▶ [Отрывок для чтения]:
^^^^
Так вот теперь, когда мне остается только возможность рассказать, когда уже все непоправимо, пусть я буду говорить о себе с верой. Все равно, когда я пишу, я как будто все это читаю ему. Я знаю, что ему нравится, и несу ему то, что ему нужно. Читатель! За это вы должны мне многое простить, ко многому прислушаться. Может быть, в этом смысл моих "дерзаний". Пусть это будет новый, окольный способ рассказать о Блоке. И вот еще что приходит мне в голову. Я была по складу души, по способу ощущения и по устремленности мысли другая, чем соратники Блока эпохи русского символизма. Отставала? В том-то и дело, что теперь мне кажется – нет. Мне кажется, что я буду своя в ней и почувствую своей следующую, еще не пришедшую эпоху искусства. Может быть, она уже во Франции. Меньше литературщины, больше веры в смысл каждого искусства, взятого само по себе. Может быть, от символизма меня отделяло все же какая-то нарочитость, правда, предрешенная борьбой с предшествующей эпохой тенденциозности, но был он гораздо менее от этой же тенденциозности свободен, чем того хотел бы, чем должно искусству большой эпохи. Вот о чем я и скорблю: если бы я раньше проснулась (Саша всегда говорил: "Ты все спишь! Ты еще совсем не проснулась..."), раньше привела в порядок свои мысли и поверила в себя как сейчас, я могла бы противопоставить свое затягивающей литературщине и бодлерианству матери. Может быть, он и ждал чего-то от меня, ни за что не желая бросать нашу общую жизнь. Может быть, он и ждал от меня... Но, я чувствую, читатель уже задыхается от негодования: какое самомнение!.. Не самомнение, а привычка. Мы с Блоком так привыкли нести друг другу все хорошее, что находили в душе, узнавали в искусстве, подсматривали у жизни или у природы, что и теперь, найдя какую-то ступеньку, на которую подняться, как вы хотите, чтобы я не старалась нести ее ему? А раз я теперь одна, как могу я не горевать, что это было не раньше?
Но вот еще большая трудность: как убедить читателя, что не цинизм заставил меня говорить о вещах, о которых говорить не принято, а глубокая уверенность а их решающем жизненном значении?
^^^^
▶ [Собранные данные]:
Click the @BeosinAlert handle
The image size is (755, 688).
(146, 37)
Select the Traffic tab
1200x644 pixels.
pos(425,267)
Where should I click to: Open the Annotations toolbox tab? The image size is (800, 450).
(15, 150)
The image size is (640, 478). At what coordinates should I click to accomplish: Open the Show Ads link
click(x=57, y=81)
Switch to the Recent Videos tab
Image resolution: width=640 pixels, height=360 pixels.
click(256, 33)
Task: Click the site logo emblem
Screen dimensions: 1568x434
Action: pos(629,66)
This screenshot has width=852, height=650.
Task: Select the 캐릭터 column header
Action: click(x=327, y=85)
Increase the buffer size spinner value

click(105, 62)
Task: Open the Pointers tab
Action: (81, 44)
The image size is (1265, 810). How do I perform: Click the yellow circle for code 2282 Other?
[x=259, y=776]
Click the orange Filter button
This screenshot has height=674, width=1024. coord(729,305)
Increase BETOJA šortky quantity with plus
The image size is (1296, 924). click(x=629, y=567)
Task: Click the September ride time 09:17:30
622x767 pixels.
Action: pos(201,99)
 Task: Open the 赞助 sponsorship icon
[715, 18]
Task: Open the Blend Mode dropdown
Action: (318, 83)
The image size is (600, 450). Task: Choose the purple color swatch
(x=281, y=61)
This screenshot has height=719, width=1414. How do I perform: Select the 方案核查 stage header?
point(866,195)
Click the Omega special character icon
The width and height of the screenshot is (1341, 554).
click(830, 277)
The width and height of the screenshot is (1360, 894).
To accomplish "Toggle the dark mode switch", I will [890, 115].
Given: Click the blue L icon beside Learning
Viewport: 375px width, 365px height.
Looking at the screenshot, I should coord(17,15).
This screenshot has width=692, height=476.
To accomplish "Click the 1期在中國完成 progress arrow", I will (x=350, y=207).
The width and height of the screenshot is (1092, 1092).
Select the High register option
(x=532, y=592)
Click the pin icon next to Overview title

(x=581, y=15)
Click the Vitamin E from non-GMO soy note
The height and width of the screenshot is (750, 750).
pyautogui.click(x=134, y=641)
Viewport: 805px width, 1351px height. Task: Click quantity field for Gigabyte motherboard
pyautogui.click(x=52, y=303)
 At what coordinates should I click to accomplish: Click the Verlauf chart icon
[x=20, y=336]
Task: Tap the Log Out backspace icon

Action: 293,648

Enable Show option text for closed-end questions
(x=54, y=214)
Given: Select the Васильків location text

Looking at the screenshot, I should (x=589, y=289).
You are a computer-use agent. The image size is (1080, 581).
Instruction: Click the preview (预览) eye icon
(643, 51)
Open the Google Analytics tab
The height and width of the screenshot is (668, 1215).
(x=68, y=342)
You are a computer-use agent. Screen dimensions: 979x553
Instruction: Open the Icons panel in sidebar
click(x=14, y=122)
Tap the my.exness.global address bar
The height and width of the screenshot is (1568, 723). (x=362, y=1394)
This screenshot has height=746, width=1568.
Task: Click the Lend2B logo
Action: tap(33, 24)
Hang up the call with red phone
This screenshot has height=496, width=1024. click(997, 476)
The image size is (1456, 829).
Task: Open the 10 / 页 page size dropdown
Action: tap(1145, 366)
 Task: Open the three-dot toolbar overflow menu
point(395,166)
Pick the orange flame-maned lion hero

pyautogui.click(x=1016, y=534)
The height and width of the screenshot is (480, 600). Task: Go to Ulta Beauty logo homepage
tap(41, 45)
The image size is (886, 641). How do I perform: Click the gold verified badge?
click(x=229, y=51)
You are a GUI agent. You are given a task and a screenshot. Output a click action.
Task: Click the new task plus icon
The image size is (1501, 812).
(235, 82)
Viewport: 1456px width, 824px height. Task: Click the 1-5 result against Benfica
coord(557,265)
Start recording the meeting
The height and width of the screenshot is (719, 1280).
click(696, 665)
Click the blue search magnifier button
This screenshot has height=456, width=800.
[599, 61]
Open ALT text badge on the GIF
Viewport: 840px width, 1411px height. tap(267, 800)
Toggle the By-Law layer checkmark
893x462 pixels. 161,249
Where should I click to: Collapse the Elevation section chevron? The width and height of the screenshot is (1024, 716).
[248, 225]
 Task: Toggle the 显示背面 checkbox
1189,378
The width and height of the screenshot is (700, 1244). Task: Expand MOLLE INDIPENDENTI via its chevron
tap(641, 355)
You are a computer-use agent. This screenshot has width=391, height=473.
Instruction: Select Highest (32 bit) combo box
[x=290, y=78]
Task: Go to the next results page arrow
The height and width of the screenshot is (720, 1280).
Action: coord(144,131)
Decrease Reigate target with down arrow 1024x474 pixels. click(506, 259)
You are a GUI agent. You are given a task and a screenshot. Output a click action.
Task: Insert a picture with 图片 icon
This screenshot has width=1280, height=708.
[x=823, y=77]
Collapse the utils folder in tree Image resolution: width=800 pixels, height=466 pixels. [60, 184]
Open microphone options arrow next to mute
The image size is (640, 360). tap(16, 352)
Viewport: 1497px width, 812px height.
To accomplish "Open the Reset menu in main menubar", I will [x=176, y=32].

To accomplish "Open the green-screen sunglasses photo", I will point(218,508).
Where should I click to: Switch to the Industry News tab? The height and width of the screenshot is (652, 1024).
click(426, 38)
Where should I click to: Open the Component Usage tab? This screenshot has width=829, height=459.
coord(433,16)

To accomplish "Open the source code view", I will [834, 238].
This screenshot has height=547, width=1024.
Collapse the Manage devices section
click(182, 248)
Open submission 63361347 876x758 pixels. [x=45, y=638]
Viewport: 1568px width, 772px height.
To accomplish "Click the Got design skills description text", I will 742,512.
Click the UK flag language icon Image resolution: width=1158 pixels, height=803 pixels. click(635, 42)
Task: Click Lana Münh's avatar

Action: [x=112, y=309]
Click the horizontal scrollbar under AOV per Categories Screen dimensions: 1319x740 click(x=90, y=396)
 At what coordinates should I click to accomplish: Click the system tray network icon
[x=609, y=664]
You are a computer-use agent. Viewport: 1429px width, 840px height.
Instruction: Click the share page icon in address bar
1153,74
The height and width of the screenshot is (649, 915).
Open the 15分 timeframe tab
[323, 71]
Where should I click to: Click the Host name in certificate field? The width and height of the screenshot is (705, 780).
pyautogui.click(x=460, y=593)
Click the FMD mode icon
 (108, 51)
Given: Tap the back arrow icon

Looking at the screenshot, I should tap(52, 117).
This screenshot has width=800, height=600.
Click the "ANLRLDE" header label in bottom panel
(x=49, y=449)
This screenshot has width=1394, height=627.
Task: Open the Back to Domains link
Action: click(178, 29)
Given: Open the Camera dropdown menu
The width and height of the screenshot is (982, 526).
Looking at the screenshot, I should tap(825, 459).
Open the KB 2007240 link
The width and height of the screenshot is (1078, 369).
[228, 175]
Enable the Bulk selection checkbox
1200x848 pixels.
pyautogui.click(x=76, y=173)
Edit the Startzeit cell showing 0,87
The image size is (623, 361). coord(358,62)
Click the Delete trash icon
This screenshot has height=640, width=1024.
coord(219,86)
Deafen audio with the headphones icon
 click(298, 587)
^^^^
▶ [Набор заданий]:
A - Выпишите из отрывка без изменений фрагмент, который начинается словами «Но вот еще большая» и заканчивается словами «решающем жизненном значении?».
B - Коротко ответьте на вопросы по отрывку.
(i) Что, согласно отрывку, всегда говорил рассказчице Саша?
(ii) В какой стране, по предположению рассказчицы, уже может быть следующая эпоха искусства?
(iii) Чему, по словам рассказчицы, она могла бы противопоставить свое, если бы раньше проснулась?
Эти записи взяты из другого источника.

▶ [Решения задач]:
A -
Но вот еще большая трудность: как убедить читателя, что не цинизм заставил меня говорить о вещах, о которых говорить не принято, а глубокая уверенность а их решающем жизненном значении?

B -
(i) «Ты все спишь! Ты еще совсем не проснулась...»
(ii) Во Франции.
(iii) Затягивающей литературщине и бодлерианству матери.